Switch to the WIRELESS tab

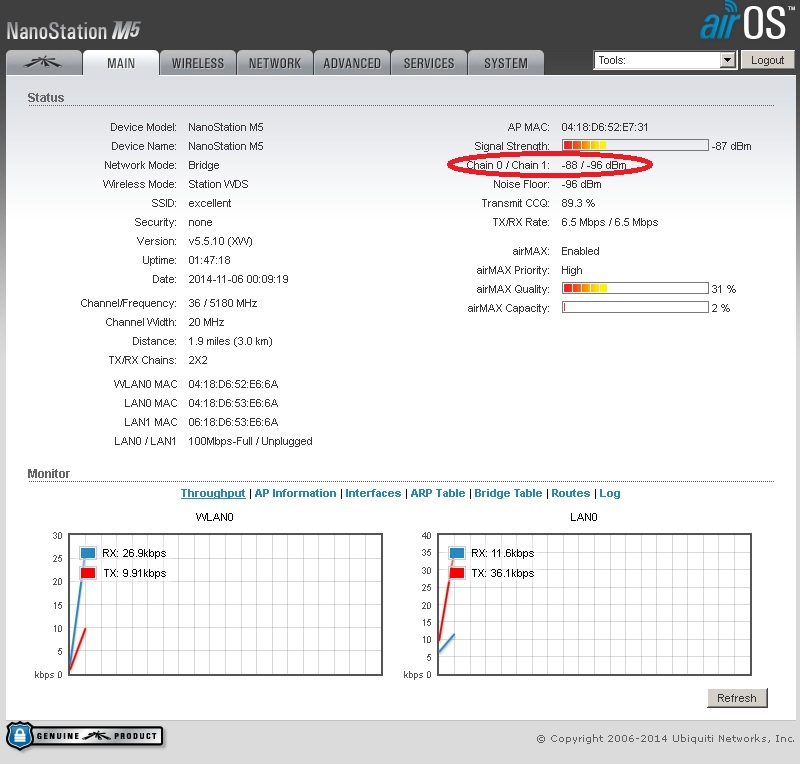[198, 63]
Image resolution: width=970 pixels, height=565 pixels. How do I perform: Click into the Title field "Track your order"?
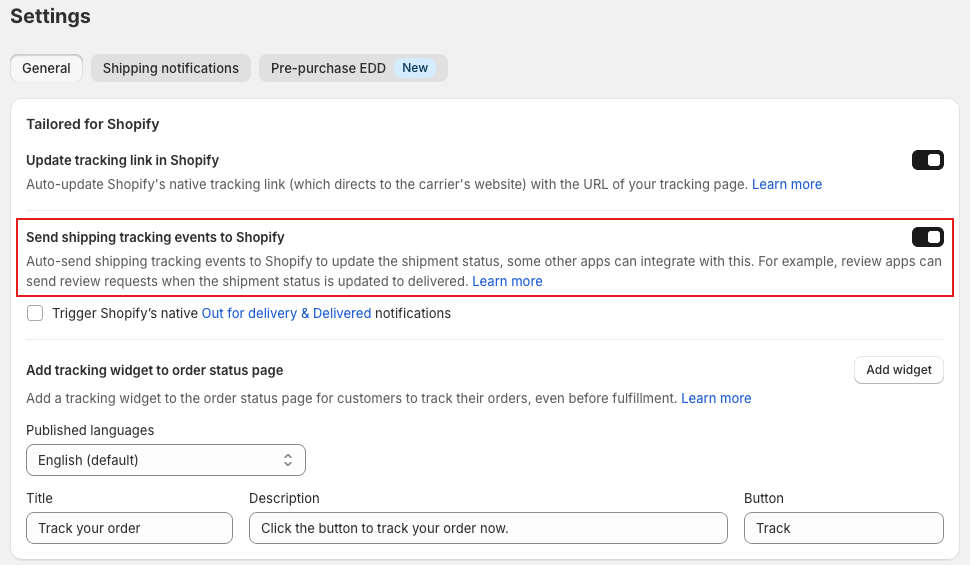point(129,528)
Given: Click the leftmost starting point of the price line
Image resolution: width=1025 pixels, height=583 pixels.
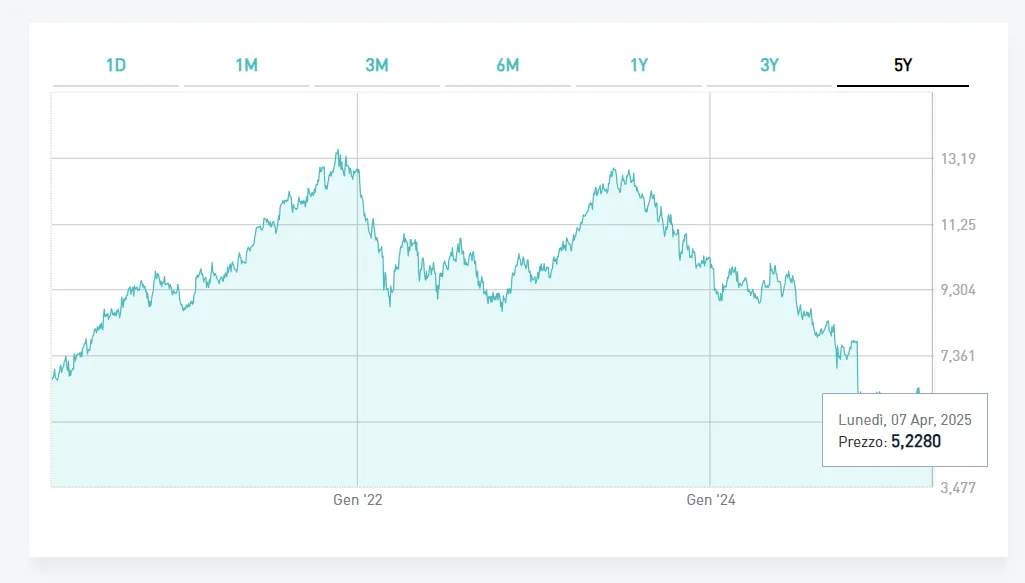Looking at the screenshot, I should [53, 374].
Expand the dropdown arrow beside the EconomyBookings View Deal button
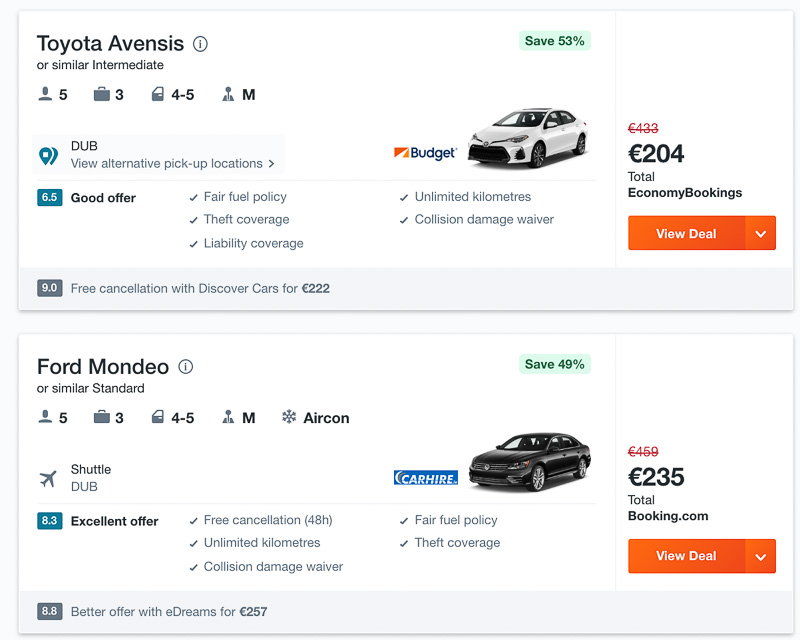 pos(760,233)
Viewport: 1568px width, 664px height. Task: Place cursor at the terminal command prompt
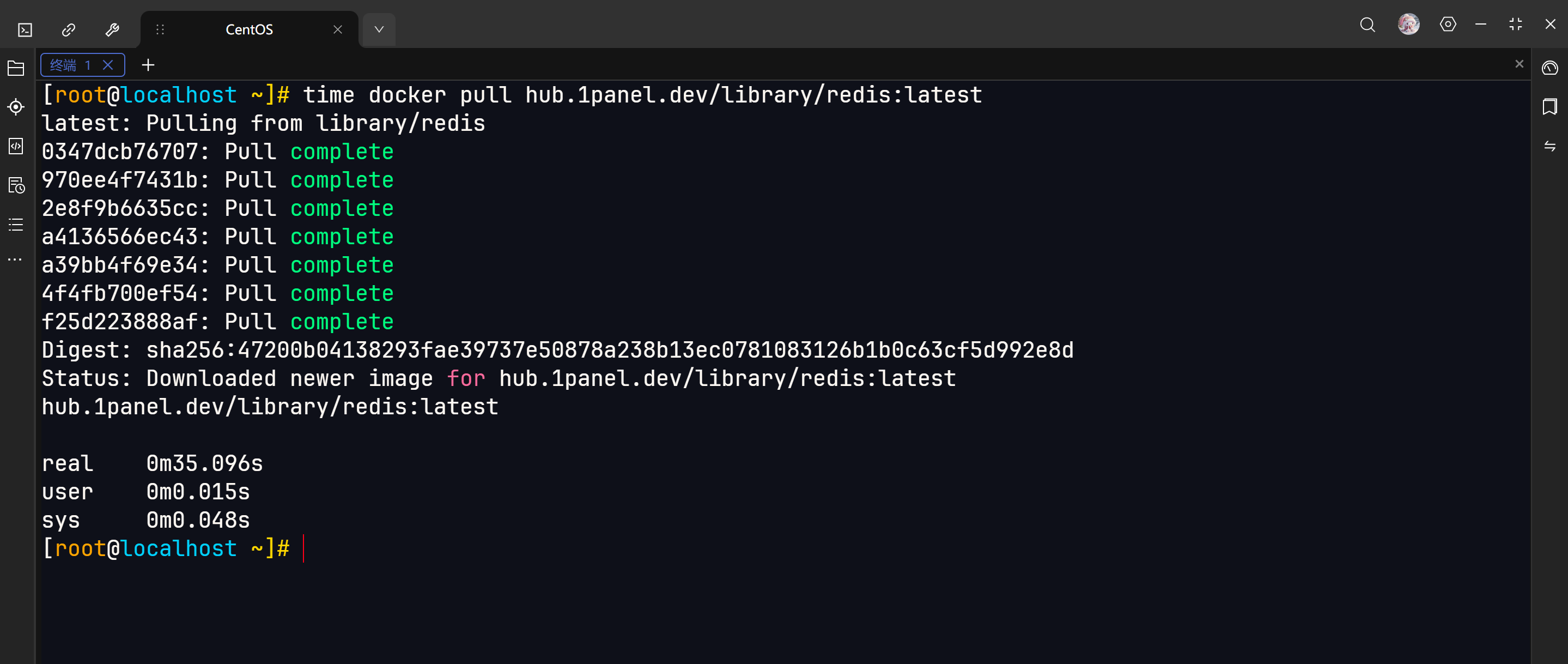click(x=305, y=548)
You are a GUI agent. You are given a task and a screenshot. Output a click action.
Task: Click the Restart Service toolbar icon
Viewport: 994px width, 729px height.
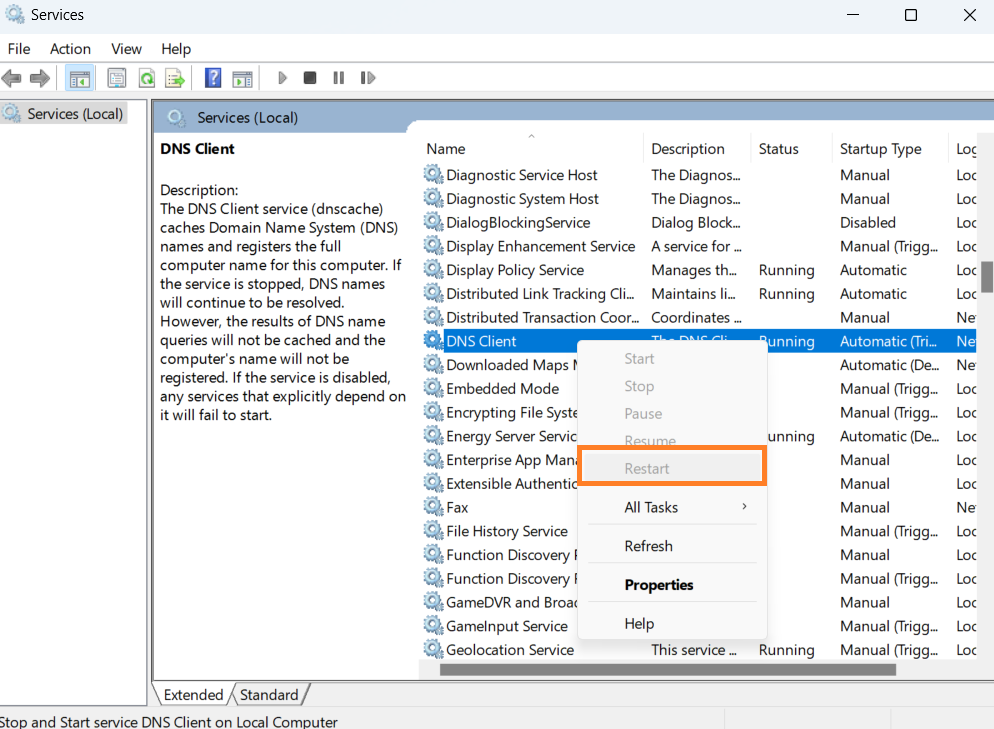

### [REQUIREMENT]
Print every entry exactly; omit the pictures.

### [ANSWER]
Switch to the WIRELESS tab

[198, 63]
Image resolution: width=970 pixels, height=565 pixels. How do I perform: Click into the Title field "Track your order"?
point(129,528)
Given: Click the leftmost starting point of the price line
Image resolution: width=1025 pixels, height=583 pixels.
Looking at the screenshot, I should [53, 374].
Expand the dropdown arrow beside the EconomyBookings View Deal button
 pos(760,233)
Viewport: 1568px width, 664px height. Task: Place cursor at the terminal command prompt
click(x=305, y=548)
You are a GUI agent. You are given a task and a screenshot. Output a click action.
Task: Click the Restart Service toolbar icon
Viewport: 994px width, 729px height.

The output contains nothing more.